Objective → Lay out the rows from the line containing "Task: Click the 刷新 refresh button" through the line containing "(x=125, y=29)", inclusive, as a numbered list, skipping any blank lines.

+++ Listed records +++

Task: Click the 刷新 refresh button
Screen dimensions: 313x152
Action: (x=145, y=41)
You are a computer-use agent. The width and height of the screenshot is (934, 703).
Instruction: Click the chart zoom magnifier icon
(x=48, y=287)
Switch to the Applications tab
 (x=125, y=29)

+++
+++ Listed records +++

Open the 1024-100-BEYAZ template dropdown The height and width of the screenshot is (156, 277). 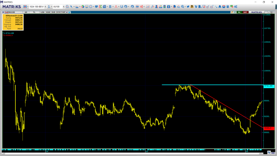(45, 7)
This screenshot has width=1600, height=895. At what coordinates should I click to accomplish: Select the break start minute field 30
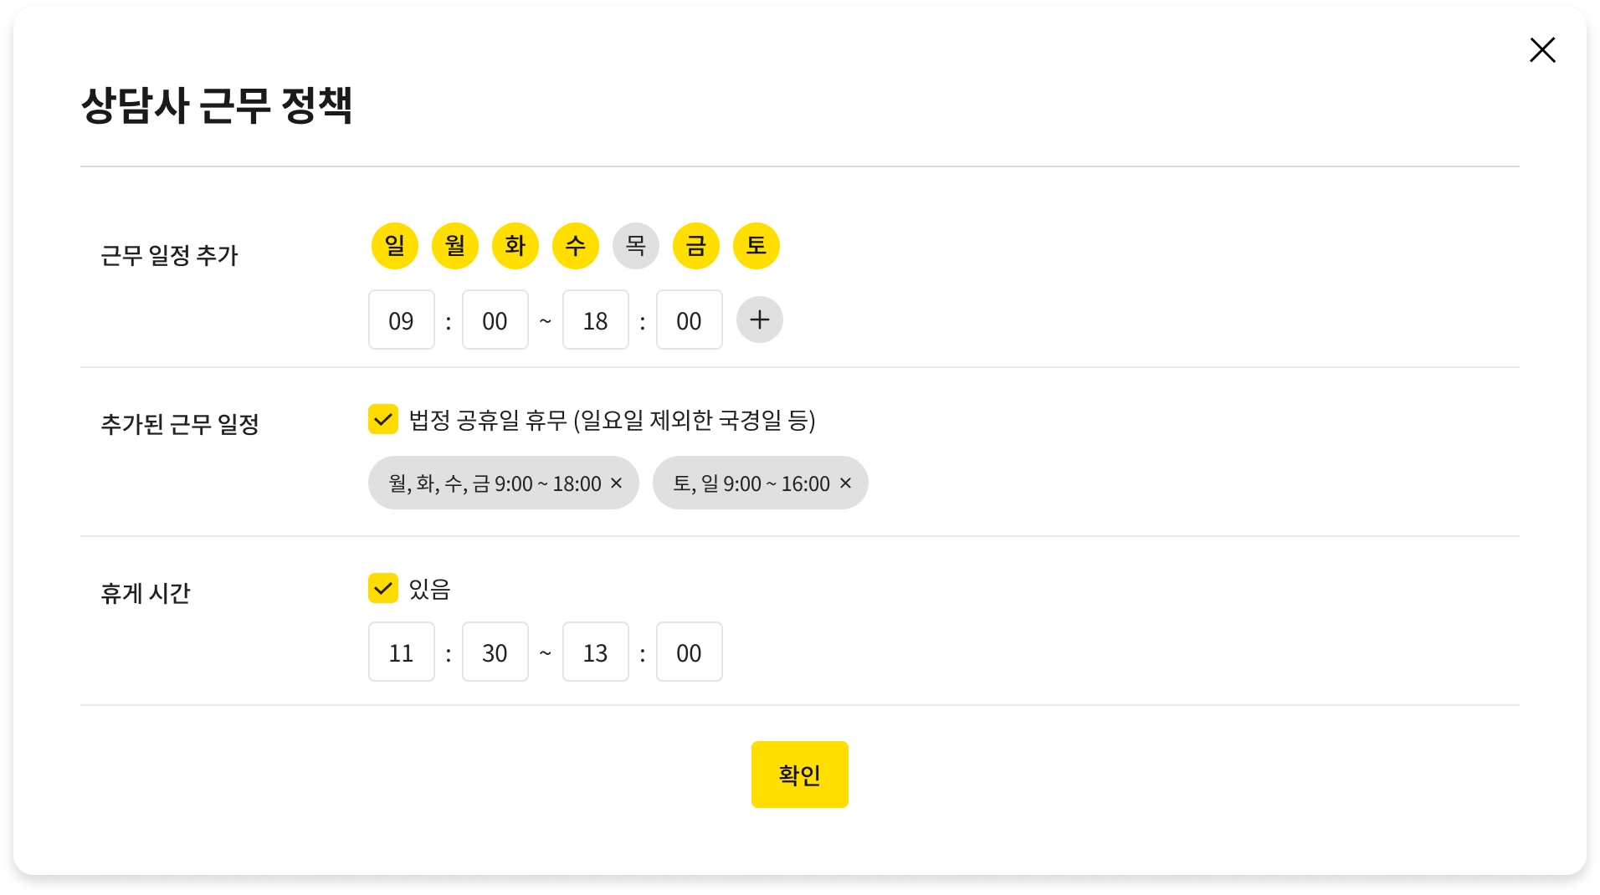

+++

Finished task →
1. Task: Click the 刷新 refresh button
2. Screen dimensions: 313x152
3. Action: (x=145, y=41)
4. You are a computer-use agent. The width and height of the screenshot is (934, 703).
5. Instruction: Click the chart zoom magnifier icon
6. (x=48, y=287)
7. Switch to the Applications tab
8.  (x=125, y=29)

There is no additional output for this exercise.